Lender GE Capital asked the U.S. government on Thursday to stop designating it as "too big to fail," saying it had shrunk to the point where it would not pose a major threat to the nation's financial stability if it experiences distress.
Chief Executive Officer Keith Sherin said in a statement that the General Electric Co unit no longer met the criteria for a "systemically important financial institution," a label that can trigger requirements for stricter oversight and more capital.
The application came the day after a federal judge struck down the designation of insurer MetLife Inc, but GE Capital said the two events were unrelated. The company had said in October that it hoped to apply to the Financial Stability Oversight Council, which includes the Treasury secretary and Federal Reserve chair, for "de-designation" in the first quarter.
The 2010 Dodd-Frank Wall Street reform law authorised regulators to designate non-bank financial companies as systemically important, largely in response to the near-collapse of insurer American International Group Inc and the $182 billion U.S. government bailout it received during the 2008 economic meltdown.
Only four non-banks have been deemed too big to fail, and the label has prompted most to consider reorganising to pre-empt any increased regulation. GE Capital is the first to apply to have the designation removed.
Shares of General Electric were up 0.4 percent at $31.96 in afternoon trading.

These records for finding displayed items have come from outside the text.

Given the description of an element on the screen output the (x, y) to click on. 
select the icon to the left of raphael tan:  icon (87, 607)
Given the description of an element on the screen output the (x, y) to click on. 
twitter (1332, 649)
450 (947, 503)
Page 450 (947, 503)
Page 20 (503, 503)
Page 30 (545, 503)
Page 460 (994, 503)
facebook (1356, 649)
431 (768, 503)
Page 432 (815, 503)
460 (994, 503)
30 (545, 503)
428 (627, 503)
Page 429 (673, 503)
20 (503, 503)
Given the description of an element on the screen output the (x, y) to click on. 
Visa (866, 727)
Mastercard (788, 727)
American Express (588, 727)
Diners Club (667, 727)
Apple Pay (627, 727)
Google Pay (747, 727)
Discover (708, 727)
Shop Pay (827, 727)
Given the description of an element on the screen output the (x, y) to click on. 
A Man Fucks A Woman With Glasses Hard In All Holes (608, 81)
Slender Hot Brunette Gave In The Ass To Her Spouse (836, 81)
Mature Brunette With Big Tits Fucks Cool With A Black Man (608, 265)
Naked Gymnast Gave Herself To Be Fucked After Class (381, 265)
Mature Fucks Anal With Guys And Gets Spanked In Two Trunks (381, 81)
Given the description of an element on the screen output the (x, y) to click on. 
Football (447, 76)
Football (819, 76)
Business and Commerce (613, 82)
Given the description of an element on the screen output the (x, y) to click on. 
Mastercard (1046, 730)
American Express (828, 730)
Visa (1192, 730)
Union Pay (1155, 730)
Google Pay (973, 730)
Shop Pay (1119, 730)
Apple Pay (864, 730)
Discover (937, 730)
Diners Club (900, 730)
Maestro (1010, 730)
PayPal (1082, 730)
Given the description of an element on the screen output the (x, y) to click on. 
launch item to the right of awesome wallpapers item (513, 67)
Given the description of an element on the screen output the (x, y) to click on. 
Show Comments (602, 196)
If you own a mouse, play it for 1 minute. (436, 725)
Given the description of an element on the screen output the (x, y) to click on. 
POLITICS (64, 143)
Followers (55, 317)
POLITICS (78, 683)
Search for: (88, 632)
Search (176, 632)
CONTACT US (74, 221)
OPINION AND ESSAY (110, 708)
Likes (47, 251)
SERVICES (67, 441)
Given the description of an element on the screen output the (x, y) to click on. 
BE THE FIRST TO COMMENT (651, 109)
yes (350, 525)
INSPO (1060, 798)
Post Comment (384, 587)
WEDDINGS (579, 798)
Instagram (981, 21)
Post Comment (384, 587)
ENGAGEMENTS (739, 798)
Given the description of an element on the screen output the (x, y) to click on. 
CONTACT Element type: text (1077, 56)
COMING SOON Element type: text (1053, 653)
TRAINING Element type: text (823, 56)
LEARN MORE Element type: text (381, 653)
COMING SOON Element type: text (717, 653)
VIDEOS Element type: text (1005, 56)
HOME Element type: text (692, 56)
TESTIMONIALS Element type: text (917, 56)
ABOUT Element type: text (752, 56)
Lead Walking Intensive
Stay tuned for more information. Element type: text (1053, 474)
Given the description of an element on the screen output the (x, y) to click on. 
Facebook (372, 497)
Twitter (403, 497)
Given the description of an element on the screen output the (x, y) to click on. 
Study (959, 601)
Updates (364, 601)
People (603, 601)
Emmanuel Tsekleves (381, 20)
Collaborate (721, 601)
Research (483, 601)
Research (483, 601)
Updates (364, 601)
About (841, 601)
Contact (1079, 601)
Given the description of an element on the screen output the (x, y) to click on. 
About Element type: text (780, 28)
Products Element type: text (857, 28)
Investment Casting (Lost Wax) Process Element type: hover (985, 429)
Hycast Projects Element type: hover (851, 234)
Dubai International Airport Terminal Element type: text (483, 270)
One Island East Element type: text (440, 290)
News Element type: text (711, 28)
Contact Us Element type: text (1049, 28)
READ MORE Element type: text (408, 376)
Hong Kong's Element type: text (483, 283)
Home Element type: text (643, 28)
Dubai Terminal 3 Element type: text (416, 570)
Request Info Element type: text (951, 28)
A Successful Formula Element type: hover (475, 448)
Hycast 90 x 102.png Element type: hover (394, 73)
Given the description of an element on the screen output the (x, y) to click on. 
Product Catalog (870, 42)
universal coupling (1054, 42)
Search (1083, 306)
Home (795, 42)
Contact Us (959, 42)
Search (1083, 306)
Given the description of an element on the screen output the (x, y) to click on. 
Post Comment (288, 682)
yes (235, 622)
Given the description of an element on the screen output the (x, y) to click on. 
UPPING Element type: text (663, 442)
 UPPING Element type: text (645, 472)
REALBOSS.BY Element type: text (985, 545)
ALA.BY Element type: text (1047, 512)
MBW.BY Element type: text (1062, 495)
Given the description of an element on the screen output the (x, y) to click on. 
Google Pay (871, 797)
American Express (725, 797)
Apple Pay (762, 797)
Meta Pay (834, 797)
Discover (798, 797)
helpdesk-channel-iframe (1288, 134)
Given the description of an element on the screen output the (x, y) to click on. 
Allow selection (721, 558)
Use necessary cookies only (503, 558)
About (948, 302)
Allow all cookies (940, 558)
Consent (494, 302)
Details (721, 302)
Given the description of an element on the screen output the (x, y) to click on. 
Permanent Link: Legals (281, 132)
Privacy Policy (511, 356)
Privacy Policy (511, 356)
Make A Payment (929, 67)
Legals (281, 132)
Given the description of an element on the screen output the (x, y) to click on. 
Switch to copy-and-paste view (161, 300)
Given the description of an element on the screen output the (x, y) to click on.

The industrial conglomerate has been working to reduce GE Capital's size and said last April that it would focus on technology and manufacturing.
GE Capital, which received the systemically important label in 2013, said it had more than halved its assets to $265 billion from $549 billion at the end of 2012.
The unit said it had ended all consumer lending in the United States, reduced real estate debt by more than 75 percent, eliminated its real estate equity and cut outstanding commercial paper by almost 90 percent.
"Our plan to change our business model, shrink the company and reduce our risk profile has been successful," Sherin said.
The Financial Stability Oversight Council "welcomes the opportunity to evaluate developments at any designated non-bank financial company and their potential effect on financial stability," said Treasury spokesman Rob Friedlander. "There is a clear process for de-designation."
Each year the council reviews its previous designations and decides whether any changes at a company justify a rescission of the label, he said.
"Before the financial crisis, some of the largest, riskiest non-bank financial companies were not subject to adequate oversight," Friedlander added.
S&P Global Market Intelligence analyst Jim Corridore, who follows General Electric, said in a note on Thursday that he expected GE Capital's designation to be removed.
"GE Capital's transformation has significantly de-risked the company," Corridore said.
MetLife, the largest U.S. life insurer, sued after it was designated systemically important in 2014. Earlier this year, it said the "regulatory environment" and potentially large capital requirements were causing it to consider spinning off its retail business.
Meanwhile, billionaire investor Carl Icahn has pressured AIG to split into smaller companies to shed its designation.
AIG CEO Pete Hancock said on Thursday that the MetLife court decision created an opportunity for the company to seek de-designation, but it was "reserving judgement."